Media dialogue in progress in Gulu. Meanwhile internationally renowned social media commentator Dr. Nyanzi languishes in regime prison.
“There is this new social media where everybody is crazy about scoop. Don’t you think that what happened to Dr. Stella Nyanzi can affect any other person in Uganda?”
“You have no absolute freedom. Don’t include political sentiments and opinions which are not balanced. You will lose one hundred percent trust because you will create conflict. You have no immunity to the laws of Uganda.”
GULU-UGANDA: As the world prepares to celebrate World Press Freedom Day on May 3, 2017; media watchdog – Reporters Without Borders, reports that eight journalists, two “Netizens” and one media assistant has so far been killed worldwide in 2017 alone.
Netizens is a portmanteau of the words “Internet and Citizens” as in “Citizens of the Net”.
The report further says 193 journalists, 166 netizens and 10 media assistants were imprisoned since the year began.
No wonder, therefore, that, the Global Theme for celebrating this year’s World Press Freedom Day has been chosen to be: “Critical Minds for Critical Times: media’s role in advancing peaceful, just and inclusive societies”.
The issue of safety of journalists and the issue of impunity by perpetrators who violate press freedom is critical here.
In Uganda, the day will be marked under the theme: “Freedom of Expression and Freedom of Information to foster more inclusive societies”.
Ugandans also remember April 14, 2017 as a tragic day for netizens because this is when a popular critic of Gen. Museveni had been incarcerated because she allegedly insulted the person of the President when she called him “a pair of buttocks” in a Facebook post. She was implying that his words are worth the vapor released from rear ends.
Dr. Stella Nyanzi bore the wrath of the First family after first criticizing go Ms. Janet Museveni, wife to Gen. Museveni and Minister of Education. Ms. Museveni, told the nation that government does not have the money to provide free sanitary pads to school pupils. This was a presidential pledge President Museveni made in the 2016 campaign; Dr. Nyanzi said the government was reneging because millions of dollars in public funds are embezzled.
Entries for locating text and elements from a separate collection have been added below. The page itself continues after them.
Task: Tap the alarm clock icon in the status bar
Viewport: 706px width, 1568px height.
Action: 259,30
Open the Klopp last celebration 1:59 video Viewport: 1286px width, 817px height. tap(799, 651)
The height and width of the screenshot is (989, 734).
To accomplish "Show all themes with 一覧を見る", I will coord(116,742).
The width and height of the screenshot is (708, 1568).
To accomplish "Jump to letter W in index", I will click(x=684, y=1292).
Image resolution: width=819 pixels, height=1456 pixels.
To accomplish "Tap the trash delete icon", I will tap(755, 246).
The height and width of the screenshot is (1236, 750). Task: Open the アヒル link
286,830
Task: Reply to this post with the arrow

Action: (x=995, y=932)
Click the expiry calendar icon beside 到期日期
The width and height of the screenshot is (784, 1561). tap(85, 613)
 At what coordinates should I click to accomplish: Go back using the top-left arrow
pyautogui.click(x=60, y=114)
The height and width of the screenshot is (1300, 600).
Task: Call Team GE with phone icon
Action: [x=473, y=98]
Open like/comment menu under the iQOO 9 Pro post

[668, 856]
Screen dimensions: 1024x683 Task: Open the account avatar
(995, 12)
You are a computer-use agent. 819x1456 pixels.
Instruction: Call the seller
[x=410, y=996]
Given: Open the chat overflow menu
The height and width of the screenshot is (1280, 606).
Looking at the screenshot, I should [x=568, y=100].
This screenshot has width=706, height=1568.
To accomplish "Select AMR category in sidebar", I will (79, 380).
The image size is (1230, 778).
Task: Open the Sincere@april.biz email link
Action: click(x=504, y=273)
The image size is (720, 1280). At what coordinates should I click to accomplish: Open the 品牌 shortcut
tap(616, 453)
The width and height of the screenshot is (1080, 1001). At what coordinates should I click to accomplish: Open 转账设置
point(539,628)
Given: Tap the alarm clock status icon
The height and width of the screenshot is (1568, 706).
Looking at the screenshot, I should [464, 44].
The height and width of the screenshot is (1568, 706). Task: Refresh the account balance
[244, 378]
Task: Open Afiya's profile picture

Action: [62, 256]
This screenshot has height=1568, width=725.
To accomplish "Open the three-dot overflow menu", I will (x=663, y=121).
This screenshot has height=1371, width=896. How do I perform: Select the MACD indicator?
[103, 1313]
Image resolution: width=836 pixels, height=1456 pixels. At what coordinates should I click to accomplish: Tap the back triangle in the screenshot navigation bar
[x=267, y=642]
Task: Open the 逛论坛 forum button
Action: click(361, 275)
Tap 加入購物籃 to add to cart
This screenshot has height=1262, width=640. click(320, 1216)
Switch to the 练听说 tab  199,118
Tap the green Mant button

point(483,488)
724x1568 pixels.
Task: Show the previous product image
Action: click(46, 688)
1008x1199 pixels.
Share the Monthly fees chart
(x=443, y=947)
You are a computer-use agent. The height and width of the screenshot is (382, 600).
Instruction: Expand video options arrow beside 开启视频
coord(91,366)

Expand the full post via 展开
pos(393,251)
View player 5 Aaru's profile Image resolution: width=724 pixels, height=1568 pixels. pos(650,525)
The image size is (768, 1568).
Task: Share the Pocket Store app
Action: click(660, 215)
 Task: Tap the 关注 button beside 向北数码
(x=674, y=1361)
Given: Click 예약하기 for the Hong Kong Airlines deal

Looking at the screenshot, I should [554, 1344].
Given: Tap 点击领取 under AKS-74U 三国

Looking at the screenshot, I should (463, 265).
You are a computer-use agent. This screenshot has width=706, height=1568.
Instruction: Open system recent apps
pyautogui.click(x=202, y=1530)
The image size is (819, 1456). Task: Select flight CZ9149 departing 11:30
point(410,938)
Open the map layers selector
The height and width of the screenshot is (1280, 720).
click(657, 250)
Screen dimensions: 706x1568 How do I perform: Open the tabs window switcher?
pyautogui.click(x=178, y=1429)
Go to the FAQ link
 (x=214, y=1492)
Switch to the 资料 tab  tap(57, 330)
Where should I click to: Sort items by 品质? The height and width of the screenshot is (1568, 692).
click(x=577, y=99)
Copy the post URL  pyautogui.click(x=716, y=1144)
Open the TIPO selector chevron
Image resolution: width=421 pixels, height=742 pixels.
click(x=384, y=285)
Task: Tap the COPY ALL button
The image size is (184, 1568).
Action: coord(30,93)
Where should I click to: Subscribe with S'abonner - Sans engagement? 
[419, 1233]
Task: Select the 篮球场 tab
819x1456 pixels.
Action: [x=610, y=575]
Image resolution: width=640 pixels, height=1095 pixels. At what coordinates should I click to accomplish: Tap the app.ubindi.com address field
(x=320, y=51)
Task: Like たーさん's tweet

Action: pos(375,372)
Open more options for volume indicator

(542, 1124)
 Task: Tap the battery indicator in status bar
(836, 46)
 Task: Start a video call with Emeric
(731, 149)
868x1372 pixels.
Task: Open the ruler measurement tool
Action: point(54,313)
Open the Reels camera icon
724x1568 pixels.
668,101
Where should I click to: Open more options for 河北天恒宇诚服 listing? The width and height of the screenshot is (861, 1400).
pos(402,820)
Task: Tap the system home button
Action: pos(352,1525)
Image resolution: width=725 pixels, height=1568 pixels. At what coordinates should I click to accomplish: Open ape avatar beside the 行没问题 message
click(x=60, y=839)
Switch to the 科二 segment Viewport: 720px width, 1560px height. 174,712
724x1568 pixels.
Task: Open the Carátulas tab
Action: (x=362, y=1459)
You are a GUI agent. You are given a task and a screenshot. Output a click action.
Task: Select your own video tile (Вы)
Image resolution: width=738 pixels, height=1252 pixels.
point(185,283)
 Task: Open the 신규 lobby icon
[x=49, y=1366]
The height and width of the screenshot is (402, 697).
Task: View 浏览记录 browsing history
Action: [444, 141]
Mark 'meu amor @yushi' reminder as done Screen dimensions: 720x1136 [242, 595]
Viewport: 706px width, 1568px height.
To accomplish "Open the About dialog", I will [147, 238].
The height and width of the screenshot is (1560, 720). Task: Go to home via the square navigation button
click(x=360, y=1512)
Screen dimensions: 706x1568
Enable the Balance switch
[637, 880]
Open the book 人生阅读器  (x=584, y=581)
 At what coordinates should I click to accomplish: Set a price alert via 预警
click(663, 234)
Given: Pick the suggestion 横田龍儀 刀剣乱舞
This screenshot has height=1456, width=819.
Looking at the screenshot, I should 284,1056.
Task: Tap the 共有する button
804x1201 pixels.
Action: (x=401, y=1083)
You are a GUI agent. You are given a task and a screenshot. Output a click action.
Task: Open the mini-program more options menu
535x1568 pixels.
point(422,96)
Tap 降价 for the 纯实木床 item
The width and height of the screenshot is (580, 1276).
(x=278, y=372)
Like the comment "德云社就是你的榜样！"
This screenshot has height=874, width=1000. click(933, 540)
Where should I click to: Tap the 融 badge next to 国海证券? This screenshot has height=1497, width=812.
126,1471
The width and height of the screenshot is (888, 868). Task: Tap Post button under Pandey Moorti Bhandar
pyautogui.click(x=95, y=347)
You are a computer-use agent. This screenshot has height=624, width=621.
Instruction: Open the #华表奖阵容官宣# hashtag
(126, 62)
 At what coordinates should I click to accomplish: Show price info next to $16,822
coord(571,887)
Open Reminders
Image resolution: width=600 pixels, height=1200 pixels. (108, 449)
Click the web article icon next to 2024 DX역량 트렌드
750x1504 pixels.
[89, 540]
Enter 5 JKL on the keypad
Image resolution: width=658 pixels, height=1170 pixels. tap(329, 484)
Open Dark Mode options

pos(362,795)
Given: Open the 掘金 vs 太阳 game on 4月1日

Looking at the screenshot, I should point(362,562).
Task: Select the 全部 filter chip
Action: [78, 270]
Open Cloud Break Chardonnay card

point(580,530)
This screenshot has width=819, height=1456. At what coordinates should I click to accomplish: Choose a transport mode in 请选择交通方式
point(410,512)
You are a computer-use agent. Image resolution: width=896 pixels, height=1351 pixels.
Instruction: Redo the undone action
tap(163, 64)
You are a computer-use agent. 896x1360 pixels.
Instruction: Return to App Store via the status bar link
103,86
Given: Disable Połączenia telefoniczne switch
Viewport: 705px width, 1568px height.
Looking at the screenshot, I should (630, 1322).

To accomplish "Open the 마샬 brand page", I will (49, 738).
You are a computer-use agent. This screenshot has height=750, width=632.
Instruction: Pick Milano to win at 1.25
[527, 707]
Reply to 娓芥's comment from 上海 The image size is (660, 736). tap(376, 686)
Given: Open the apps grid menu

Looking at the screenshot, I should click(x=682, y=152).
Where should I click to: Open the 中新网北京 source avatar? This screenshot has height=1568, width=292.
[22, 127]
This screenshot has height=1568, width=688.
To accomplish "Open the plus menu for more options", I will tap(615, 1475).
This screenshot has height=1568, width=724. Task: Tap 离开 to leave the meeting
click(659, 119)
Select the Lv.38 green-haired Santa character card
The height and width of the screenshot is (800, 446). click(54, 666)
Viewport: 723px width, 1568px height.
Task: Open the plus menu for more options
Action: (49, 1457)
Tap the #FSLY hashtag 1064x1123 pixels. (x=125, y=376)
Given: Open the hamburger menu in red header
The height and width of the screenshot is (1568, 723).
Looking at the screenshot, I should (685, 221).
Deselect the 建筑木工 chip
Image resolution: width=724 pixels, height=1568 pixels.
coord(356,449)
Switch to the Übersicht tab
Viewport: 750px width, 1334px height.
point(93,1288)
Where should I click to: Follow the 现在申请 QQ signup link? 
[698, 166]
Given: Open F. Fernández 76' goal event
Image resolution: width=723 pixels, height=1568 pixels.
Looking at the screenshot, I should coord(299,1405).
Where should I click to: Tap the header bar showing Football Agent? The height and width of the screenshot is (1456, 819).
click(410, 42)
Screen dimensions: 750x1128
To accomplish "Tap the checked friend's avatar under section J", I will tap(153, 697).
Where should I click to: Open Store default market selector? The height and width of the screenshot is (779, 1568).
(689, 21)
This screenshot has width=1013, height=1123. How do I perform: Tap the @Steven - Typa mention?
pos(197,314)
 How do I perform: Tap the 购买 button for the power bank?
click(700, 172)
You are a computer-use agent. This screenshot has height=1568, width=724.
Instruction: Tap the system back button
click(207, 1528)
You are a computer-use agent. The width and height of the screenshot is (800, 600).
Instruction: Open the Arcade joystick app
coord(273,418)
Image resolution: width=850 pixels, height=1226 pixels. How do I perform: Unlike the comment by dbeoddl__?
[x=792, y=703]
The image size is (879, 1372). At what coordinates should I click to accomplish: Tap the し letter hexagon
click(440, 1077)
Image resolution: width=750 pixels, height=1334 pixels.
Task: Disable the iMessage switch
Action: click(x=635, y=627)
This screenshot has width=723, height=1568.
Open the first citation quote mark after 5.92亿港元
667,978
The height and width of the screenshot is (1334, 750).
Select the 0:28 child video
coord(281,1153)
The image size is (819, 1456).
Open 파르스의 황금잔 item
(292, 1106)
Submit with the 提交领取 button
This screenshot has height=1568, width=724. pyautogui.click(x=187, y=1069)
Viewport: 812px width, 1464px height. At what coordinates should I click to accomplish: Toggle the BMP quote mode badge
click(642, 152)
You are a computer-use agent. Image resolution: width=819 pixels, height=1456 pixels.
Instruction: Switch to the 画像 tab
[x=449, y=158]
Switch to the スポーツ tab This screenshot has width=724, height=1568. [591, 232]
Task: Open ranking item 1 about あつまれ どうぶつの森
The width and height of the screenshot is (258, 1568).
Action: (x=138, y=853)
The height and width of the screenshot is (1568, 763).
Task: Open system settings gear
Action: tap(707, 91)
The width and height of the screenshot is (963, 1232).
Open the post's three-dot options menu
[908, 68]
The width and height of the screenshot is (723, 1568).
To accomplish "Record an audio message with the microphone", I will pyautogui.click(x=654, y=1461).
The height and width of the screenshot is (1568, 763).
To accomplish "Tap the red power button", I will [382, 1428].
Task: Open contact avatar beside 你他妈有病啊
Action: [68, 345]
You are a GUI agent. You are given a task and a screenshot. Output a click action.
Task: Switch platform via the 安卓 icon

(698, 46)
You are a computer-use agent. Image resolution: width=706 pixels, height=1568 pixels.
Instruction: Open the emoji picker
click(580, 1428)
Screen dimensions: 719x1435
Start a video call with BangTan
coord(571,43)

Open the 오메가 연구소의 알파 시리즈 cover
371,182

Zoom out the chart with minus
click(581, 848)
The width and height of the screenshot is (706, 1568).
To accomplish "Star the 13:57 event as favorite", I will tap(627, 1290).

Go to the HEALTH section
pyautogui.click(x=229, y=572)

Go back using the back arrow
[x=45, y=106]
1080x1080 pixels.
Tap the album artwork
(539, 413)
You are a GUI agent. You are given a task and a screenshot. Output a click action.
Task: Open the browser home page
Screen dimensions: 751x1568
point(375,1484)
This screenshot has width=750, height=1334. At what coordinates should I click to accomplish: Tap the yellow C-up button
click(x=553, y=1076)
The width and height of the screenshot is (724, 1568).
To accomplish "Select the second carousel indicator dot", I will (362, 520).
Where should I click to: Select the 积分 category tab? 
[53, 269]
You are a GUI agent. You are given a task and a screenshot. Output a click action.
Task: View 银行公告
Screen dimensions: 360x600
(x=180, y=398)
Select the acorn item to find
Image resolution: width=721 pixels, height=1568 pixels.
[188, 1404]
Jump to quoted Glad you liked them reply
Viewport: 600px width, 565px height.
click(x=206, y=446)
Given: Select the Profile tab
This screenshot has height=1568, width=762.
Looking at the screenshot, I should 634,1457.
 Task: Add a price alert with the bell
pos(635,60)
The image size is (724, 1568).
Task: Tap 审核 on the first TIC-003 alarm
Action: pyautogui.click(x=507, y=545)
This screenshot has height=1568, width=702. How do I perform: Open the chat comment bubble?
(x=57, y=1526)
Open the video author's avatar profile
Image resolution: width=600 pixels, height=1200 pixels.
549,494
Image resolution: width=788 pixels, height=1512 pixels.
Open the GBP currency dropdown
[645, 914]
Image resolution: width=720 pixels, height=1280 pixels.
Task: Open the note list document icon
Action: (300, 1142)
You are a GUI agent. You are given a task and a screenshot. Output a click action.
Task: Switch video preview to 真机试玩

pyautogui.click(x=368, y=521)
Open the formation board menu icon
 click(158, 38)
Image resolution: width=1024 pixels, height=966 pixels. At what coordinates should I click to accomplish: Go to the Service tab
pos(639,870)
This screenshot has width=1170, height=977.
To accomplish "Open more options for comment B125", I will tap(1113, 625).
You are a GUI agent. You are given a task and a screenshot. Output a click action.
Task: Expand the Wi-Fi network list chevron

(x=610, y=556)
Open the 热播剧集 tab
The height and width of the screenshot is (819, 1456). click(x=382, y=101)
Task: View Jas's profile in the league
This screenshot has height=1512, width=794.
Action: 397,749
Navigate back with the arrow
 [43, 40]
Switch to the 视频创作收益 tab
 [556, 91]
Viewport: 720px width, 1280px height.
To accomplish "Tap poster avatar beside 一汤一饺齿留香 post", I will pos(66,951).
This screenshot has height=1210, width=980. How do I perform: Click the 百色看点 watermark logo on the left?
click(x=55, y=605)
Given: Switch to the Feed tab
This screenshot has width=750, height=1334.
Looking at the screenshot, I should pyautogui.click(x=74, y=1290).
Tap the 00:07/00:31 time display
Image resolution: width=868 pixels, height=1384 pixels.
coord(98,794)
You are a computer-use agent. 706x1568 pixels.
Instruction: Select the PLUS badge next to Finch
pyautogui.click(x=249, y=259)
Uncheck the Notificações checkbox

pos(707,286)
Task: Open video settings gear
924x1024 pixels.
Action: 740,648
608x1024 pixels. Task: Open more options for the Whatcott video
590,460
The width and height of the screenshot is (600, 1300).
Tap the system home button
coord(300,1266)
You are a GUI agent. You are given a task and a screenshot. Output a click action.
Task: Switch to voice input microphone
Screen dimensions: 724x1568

Shortly after the announcement by Ms. Museveni, Dr. Nyanzi started using social media to raise money to buy sanitary pads and distribute them to primary school girls, a move which did not go down well with government whose failings were exposed nationally. Dr. Nyanzi’s campaign also attracted international media attention.
https://www.hrw.org/news/2017/04/27/effort-silence-ugandan-feminist-firebrand-speaks-volumes
Dr. Nyanzi was on Thursday denied bail after her latest court proceeding.
http://www.aljazeera.com/video/news/2017/04/uganda-court-refuses-bail-jailed-activist-170427053958827.html
Her case was on the minds of most people who attended this event in Gulu, to mark upcoming World Press Freedom Day. The designation of May 3, as a date to celebrate the fundamental principles of press freedom was in December 1993, by the United Nations General Assembly.
It is for this very reason that Uganda Human Rights Commission (UHRC), African Centre for Media Excellence (ACME) and Northern Uganda Media Club (NUMEC) organized a regional pre-World Press Freedom Day dialogue for multiple stakeholders to discuss the state of the media today, on April 26, 2017 in Gulu.
The U.S. Mission in Kampala sponsored the dialogue. Similar dialogues were also taking place in Western and Eastern Uganda.
In Gulu, the dialogue was held under the theme: “Freedom of expression and freedom of information to foster more inclusive societies”. Former Commissioner of information, now Gulu University don, Dr. Okullu-Mura, asks if what has happened to Dr. Nyanzi may not affect any other Ugandan.
“Although rights to access of information and freedom of expression are guaranteed in the 1995 Uganda Constitution, we are guided that this right is not absolute. Your right stops where my right starts”, says Dr. Okullu-Mura, in his keynote exposé.
“There is this new social media where everybody is crazy about scoop. Don’t you think that what happened to Dr. Stella Nyanzi can affect any other person in Uganda?”
He says since 1952 when the electronic media (mostly radio) was introduced in Uganda by our colonial masters, owners of media outlets dictate how we disseminate our issues by censoring the content of what we disseminate.
The District Police Commander, Mr. Martin Okoyo, observed that although the police in Gulu are committed to respecting journalists because they are important agents of society, they should report with responsibility.
“You have no absolute freedom. Don’t include political sentiments and opinions which are not balanced. You will lose one hundred percent trust because you will create conflict. You have no immunity to the laws of Uganda”, says Mr.Okoyo.
Another discussant, Mr. Martin Alliker, from the civil society organization, challenged journalists to be a voice of the voiceless by not allowing their writings to be determined by few individuals because the right to freedom of expression is enshrined in the 1948 declaration of human rights.
“As long as we subject ourselves to a few individuals to make decisions, then we are heading for trouble. The truth will set us free. You are the conscience of the common man”, says Alliker.